Today's passage is Job 14.
Job continues his one way talk to God. Since man lives such a short and hard life, he says, why doesn't God just leave him alone? When a man dies, that's it, unlike a cut down tree, which can sprout again. Job says he wants to be hidden in a grave until God's anger passes. He will wait for his renewal when God finally answers him. Then his sins will be remembered no more, but meanwhile all is hardship, pain and mourning.
Although Job paints a dismal picture of life, he has hope for justification of his complaint about unfair treatment. Job does not stop talking to God.
He doesn't give up his search for God because God is the only one who can give him the answer he seeks.
Job refuses to curse God and die.
Instead, he uses his circumstances to reflect on life, reflect on God, and demand an answer to his predicament.

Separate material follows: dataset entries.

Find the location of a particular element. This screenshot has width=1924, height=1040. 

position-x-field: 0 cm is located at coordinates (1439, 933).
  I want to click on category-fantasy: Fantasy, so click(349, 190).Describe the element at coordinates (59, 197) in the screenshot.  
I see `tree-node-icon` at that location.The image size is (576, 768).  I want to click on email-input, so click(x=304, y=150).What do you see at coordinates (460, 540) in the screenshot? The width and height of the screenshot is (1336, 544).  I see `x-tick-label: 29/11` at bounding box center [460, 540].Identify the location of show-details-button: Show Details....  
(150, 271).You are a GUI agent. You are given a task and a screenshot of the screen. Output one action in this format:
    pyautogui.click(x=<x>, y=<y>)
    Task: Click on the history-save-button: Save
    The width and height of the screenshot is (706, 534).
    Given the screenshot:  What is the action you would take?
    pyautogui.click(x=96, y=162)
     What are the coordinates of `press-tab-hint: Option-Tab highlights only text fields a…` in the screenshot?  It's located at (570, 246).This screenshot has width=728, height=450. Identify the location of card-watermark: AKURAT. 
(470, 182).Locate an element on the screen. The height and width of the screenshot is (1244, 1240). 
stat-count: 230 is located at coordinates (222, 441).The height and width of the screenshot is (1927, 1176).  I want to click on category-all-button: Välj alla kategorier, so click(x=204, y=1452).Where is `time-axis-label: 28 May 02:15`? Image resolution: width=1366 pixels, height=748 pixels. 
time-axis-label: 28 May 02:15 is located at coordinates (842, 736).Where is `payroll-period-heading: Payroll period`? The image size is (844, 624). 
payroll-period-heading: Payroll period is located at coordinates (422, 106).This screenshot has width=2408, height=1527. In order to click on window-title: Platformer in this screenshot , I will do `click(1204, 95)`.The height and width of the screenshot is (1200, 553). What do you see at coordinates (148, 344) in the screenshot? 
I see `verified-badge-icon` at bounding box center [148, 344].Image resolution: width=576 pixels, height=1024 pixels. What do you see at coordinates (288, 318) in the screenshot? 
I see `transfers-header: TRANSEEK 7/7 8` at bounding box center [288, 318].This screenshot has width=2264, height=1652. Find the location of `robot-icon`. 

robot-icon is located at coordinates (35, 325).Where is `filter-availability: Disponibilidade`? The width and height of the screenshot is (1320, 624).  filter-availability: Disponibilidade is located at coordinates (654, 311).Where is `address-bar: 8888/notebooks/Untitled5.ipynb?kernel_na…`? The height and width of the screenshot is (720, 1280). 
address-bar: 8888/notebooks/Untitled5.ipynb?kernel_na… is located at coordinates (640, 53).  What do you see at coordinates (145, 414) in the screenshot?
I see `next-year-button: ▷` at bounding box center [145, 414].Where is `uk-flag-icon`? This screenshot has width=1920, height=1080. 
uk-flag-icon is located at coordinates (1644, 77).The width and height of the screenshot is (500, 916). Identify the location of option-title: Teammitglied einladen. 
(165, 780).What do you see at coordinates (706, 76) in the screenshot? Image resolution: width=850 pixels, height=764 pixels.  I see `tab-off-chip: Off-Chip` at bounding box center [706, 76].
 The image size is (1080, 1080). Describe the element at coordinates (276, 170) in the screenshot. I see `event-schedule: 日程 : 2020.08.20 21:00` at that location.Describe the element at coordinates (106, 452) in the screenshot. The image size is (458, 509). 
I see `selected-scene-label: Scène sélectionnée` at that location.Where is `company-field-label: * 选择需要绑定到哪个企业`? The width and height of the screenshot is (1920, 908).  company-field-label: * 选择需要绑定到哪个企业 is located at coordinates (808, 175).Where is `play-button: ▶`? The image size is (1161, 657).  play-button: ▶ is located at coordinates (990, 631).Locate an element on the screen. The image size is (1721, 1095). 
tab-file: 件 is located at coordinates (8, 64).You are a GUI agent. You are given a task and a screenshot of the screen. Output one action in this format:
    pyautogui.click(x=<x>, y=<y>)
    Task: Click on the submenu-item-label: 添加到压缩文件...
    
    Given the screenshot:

Unlike Job, I gave up on God after years of getting no answer, at least the answer I wanted or was prepared to accept.
I wanted my fantasy life of new wife, new family, and restored career in Carolina back. Living alone in Siheung and helping to make the first English Village was a far cry from what I had had four years earlier.
It was better than living alone at the YMCA with no job, but not what I wanted, not what I felt I deserved.
Unlike Job, I stopped fighting God, at least for a while.
I just didn't have the energy to keep it up.
God didn't give up on me, though. He sent me the gentlest messenger in the world, a co-worker with seemingly unshakeable faith who thought my faith was leagues beyond his!
This young man was often the butt of other teachers' jokes because of his integrity of faith.
But every day with his gentle voice and manner he would engage me in God's word.
I had stopped reading the Bible myself, so he became the Word.
I didn't realize what was going on.
No surprise there because my major is being blind.
This man became my friend. We met mostly at work because he had a long commute from Seoul to Daebudo in Siheung.
He lived a hard life but never once did I hear him complain. I was the complainer.
I didn't start arguing with God again until I met my wife and heard the Lord's call to love her.
Between my giving up on God and then his re-entry into my life through my wife, my gentle friend 김기영 was God's answer to my years of angry, despairing complaint.
I just never saw it until right now, today.
Job didn't see God in his friends' rebuking of him either, as Pastor Kim pointed out.
There's a certain blindness to reality when you're full of complaint.
I'm an ongoing testimony to that. Blindness is my major.
Lord, let me not be blind and deaf to you. Let me not insist that your revelation must come in the way I say it should. Make me a balanced man, I pray, for I've failed to do it on my own these past 63 years. My hope is that your work in me will make me who I need to be for your glory.